Québec et la STM mettent en garde contre des retards et des coûts supplémentaires après l'échec du projet de loi 61.

Christian Dubé s'adresse aux journalistes devant des drapeaux du Québec.

Le président du Conseil du Trésor, Christian Dubé, est déçu de l'échec de l'adoption du projet de loi 61.

Photo : Radio-Canada / Sylvain Roy Roussel

Très déçu de ne pas être parvenu à faire adopter son projet de loi pour accélérer des projets d'infrastructure, le président du Conseil du Trésor a lancé un avertissement à ceux qui attendent impatiemment le prolongement de la ligne bleue du métro à Montréal.

Avec ce qui vient d'arriver, oubliez ça, la ligne bleue. Oubliez ça. C'est très clair.

Une citation de :Christian Dubé, président du Conseil du Trésor, en conférence de presse vendredi

Plus tôt vendredi, la ministre responsable de la Métropole, Chantal Rouleau, a même affirmé que le projet est bloqué par la Loi sur l'expropriation. Les travaux du prolongement de la ligne bleue vers Anjou doivent débuter en 2021 pour une mise en service en 2026.
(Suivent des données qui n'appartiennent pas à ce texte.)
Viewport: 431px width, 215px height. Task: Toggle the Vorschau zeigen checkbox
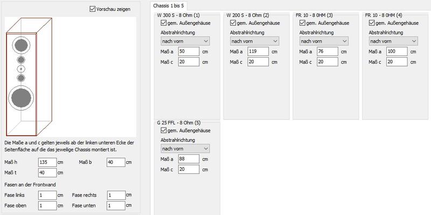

Le premier ministre François Legault a aussi déclaré, cette semaine, qu'il ne va rien se passer pendant les deux prochaines années dans ce projet de transport en commun sans l'adoption du projet de loi.

Christian Dubé affirme que le texte aurait permis de régler le fameux problème d'expropriations qui traîne depuis longtemps. Le projet de loi prévoyait de rendre impossible toute contestation d'expropriation.

On pourra regarder à l'automne [pour faire adopter le projet de loi], mais on aura perdu du temps, prévient Christian Dubé. Il ne faut pas hésiter à prendre des décisions difficiles dans les moments de crise, et c'est ça que l'opposition n'a pas été capable de faire.

Expropriations

Quarante-cinq terrains doivent être expropriés pour prolonger la ligne bleue, des commerces et des immeubles d'habitation. Un gros point de litige est l'emplacement du centre commercial Le Boulevard. Un budget de 305 millions de dollars a été prévu pour ces expropriations.

Pour le projet de Réseau express métropolitain (REM), Québec avait aussi adopté un projet de loi en 2017 dont l'une des mesures permettait d'accélérer le processus d'expropriation en empêchant la contestation des propriétaires.

Retards et surcoûts à prévoir, selon la STM

Le projet se poursuit et n’est pas sur pause, mentionne la porte-parole de la Société de transport de Montréal (STM), Amélie Régis, faisant référence à des études et des travaux d'architecture qui se poursuivent. Par contre, les expropriations sont essentielles au bon déroulement du projet.

Sans la loi 61, si ces expropriations ne sont pas réalisées rapidement, les retards seront importants et les coûts devront être révisés.

Une citation de :Amélie Régis, porte-parole de la STM

La STM n'a toutefois pas voulu commenter les propos spécifiques du ministre.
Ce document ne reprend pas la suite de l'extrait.